The request —
Rewrite the part that opens with the line containing "The width and height of the screenshot is (700, 449)." and closes with the line containing "Action: (323, 193)", substituting "scroll bar" for "scrollbar" and leaving everything else in those lines unchanged.

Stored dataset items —
....

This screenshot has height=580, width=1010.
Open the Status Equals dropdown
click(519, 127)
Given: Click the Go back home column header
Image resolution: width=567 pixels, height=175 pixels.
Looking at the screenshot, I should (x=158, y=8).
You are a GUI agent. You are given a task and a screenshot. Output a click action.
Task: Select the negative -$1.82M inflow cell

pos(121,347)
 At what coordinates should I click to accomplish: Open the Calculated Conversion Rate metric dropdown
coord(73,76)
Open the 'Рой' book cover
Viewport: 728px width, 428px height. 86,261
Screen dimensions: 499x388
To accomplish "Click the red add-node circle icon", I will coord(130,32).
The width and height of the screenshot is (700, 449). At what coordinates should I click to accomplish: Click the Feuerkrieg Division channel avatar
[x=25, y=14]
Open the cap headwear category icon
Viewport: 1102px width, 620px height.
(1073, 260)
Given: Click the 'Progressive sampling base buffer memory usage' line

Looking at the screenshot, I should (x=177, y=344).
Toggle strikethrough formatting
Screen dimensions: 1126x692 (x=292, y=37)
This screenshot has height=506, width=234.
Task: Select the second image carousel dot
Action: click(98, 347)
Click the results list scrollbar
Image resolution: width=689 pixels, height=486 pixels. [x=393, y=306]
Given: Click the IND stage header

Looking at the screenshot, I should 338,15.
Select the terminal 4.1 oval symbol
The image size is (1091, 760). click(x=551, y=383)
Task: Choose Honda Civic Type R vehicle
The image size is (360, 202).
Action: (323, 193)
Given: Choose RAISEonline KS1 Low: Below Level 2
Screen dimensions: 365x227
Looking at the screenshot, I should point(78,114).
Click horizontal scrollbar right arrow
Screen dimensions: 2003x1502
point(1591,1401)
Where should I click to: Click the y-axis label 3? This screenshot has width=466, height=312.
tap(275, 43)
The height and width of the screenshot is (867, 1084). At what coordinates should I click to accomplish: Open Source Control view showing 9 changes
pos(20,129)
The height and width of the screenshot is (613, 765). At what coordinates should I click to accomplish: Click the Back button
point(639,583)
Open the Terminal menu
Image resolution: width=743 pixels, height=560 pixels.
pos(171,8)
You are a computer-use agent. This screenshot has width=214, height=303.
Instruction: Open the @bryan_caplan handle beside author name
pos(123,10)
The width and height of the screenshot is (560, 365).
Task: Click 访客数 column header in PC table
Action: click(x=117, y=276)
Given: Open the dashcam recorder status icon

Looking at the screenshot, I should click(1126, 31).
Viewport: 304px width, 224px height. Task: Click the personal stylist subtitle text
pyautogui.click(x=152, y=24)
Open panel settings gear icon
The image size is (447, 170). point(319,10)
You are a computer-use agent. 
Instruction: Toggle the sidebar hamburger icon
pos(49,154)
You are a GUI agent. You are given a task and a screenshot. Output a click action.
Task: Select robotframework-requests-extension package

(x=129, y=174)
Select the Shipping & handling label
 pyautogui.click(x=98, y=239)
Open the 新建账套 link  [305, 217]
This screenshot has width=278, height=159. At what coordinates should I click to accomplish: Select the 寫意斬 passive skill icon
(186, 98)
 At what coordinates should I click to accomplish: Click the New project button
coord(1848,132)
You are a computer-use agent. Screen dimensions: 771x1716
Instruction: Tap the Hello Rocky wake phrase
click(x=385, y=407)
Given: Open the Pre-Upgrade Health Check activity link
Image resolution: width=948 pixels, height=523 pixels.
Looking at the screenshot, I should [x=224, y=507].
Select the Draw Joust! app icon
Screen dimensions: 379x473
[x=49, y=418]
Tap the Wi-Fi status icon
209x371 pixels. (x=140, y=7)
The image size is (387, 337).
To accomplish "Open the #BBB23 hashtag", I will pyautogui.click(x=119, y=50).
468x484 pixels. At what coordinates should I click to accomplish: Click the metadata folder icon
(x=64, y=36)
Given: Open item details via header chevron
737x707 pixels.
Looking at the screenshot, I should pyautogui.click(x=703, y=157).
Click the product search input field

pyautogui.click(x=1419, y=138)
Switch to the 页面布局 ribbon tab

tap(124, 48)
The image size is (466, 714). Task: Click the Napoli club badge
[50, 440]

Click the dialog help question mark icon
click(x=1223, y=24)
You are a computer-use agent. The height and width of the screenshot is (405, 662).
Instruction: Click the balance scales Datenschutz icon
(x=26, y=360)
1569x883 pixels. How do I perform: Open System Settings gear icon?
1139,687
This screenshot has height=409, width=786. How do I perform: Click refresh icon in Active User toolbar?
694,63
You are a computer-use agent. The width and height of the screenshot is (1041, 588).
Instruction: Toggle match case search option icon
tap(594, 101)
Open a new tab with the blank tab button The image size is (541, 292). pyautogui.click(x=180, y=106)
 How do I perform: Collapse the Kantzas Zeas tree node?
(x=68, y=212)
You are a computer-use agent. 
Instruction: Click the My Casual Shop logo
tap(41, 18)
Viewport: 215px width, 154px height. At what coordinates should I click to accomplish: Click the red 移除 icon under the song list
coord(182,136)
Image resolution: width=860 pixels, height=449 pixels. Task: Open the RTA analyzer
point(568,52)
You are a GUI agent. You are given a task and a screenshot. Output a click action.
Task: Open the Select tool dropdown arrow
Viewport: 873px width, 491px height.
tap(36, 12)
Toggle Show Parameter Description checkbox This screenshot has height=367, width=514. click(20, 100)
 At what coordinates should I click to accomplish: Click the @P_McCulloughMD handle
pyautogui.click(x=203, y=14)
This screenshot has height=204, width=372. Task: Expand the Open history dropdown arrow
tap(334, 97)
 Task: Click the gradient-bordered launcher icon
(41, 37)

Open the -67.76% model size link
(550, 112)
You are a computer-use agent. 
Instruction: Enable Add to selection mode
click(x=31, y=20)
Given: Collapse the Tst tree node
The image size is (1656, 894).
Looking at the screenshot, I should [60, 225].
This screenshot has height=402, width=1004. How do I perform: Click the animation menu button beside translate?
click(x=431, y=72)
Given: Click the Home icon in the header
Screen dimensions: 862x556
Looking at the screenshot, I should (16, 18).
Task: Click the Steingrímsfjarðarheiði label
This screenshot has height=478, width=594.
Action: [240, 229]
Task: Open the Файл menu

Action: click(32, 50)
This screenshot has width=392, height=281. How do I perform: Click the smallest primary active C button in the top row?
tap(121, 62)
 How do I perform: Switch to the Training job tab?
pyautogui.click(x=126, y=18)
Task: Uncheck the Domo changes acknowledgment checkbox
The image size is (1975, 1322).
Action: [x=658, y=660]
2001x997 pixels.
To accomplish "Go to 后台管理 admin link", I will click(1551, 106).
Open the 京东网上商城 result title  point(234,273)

....

Task result —
The width and height of the screenshot is (700, 449). At what coordinates should I click to accomplish: Click the Feuerkrieg Division channel avatar
[x=25, y=14]
Open the cap headwear category icon
Viewport: 1102px width, 620px height.
(1073, 260)
Given: Click the 'Progressive sampling base buffer memory usage' line

Looking at the screenshot, I should (x=177, y=344).
Toggle strikethrough formatting
Screen dimensions: 1126x692 (x=292, y=37)
This screenshot has height=506, width=234.
Task: Select the second image carousel dot
Action: click(98, 347)
Click the results list scroll bar
Image resolution: width=689 pixels, height=486 pixels. [x=393, y=306]
Given: Click the IND stage header

Looking at the screenshot, I should 338,15.
Select the terminal 4.1 oval symbol
The image size is (1091, 760). click(x=551, y=383)
Task: Choose Honda Civic Type R vehicle
The image size is (360, 202).
Action: (323, 193)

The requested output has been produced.